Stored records
Start of Block

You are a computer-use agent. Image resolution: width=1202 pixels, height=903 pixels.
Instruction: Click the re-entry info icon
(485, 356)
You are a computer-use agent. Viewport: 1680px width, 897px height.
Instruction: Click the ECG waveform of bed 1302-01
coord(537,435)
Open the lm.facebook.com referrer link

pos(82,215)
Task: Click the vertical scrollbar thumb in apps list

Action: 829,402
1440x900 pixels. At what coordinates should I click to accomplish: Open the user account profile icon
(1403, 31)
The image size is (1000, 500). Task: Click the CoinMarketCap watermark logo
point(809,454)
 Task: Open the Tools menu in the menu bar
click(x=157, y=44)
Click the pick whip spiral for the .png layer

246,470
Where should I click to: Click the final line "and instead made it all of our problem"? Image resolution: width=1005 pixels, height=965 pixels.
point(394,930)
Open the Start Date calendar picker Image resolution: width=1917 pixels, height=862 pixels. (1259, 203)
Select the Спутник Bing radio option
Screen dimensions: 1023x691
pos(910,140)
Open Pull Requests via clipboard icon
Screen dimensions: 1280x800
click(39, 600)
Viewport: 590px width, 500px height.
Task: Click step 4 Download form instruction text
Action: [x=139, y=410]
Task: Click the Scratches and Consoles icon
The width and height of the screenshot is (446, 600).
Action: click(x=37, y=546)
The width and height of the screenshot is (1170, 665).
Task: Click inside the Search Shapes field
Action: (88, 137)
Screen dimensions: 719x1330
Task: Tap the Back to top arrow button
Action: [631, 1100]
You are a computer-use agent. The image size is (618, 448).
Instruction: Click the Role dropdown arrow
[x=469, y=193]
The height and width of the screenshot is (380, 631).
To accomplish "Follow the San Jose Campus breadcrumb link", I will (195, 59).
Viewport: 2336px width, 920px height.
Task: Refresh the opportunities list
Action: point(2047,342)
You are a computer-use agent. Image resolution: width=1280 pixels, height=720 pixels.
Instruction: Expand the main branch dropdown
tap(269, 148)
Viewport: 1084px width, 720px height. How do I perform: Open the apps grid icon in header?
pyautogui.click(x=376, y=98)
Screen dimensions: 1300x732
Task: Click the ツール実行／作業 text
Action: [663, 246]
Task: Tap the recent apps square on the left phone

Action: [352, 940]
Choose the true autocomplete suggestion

End of Block

Problem statement - The complete data is to be transcribed verbatim.

Exercise result -
You are a computer-use agent. Image resolution: width=1202 pixels, height=903 pixels.
Instruction: Click the re-entry info icon
(485, 356)
You are a computer-use agent. Viewport: 1680px width, 897px height.
Instruction: Click the ECG waveform of bed 1302-01
coord(537,435)
Open the lm.facebook.com referrer link

pos(82,215)
Task: Click the vertical scrollbar thumb in apps list

Action: 829,402
1440x900 pixels. At what coordinates should I click to accomplish: Open the user account profile icon
(1403, 31)
The image size is (1000, 500). Task: Click the CoinMarketCap watermark logo
point(809,454)
 Task: Open the Tools menu in the menu bar
click(x=157, y=44)
Click the pick whip spiral for the .png layer

246,470
Where should I click to: Click the final line "and instead made it all of our problem"? Image resolution: width=1005 pixels, height=965 pixels.
point(394,930)
Open the Start Date calendar picker Image resolution: width=1917 pixels, height=862 pixels. (1259, 203)
Select the Спутник Bing radio option
Screen dimensions: 1023x691
pos(910,140)
Open Pull Requests via clipboard icon
Screen dimensions: 1280x800
click(39, 600)
Viewport: 590px width, 500px height.
Task: Click step 4 Download form instruction text
Action: [x=139, y=410]
Task: Click the Scratches and Consoles icon
The width and height of the screenshot is (446, 600).
Action: click(x=37, y=546)
The width and height of the screenshot is (1170, 665).
Task: Click inside the Search Shapes field
Action: (88, 137)
Screen dimensions: 719x1330
Task: Tap the Back to top arrow button
Action: [631, 1100]
You are a computer-use agent. The image size is (618, 448).
Instruction: Click the Role dropdown arrow
[x=469, y=193]
The height and width of the screenshot is (380, 631).
To accomplish "Follow the San Jose Campus breadcrumb link", I will (195, 59).
Viewport: 2336px width, 920px height.
Task: Refresh the opportunities list
Action: point(2047,342)
You are a computer-use agent. Image resolution: width=1280 pixels, height=720 pixels.
Instruction: Expand the main branch dropdown
tap(269, 148)
Viewport: 1084px width, 720px height. How do I perform: Open the apps grid icon in header?
pyautogui.click(x=376, y=98)
Screen dimensions: 1300x732
Task: Click the ツール実行／作業 text
Action: [663, 246]
Task: Tap the recent apps square on the left phone

Action: [352, 940]
Choose the true autocomplete suggestion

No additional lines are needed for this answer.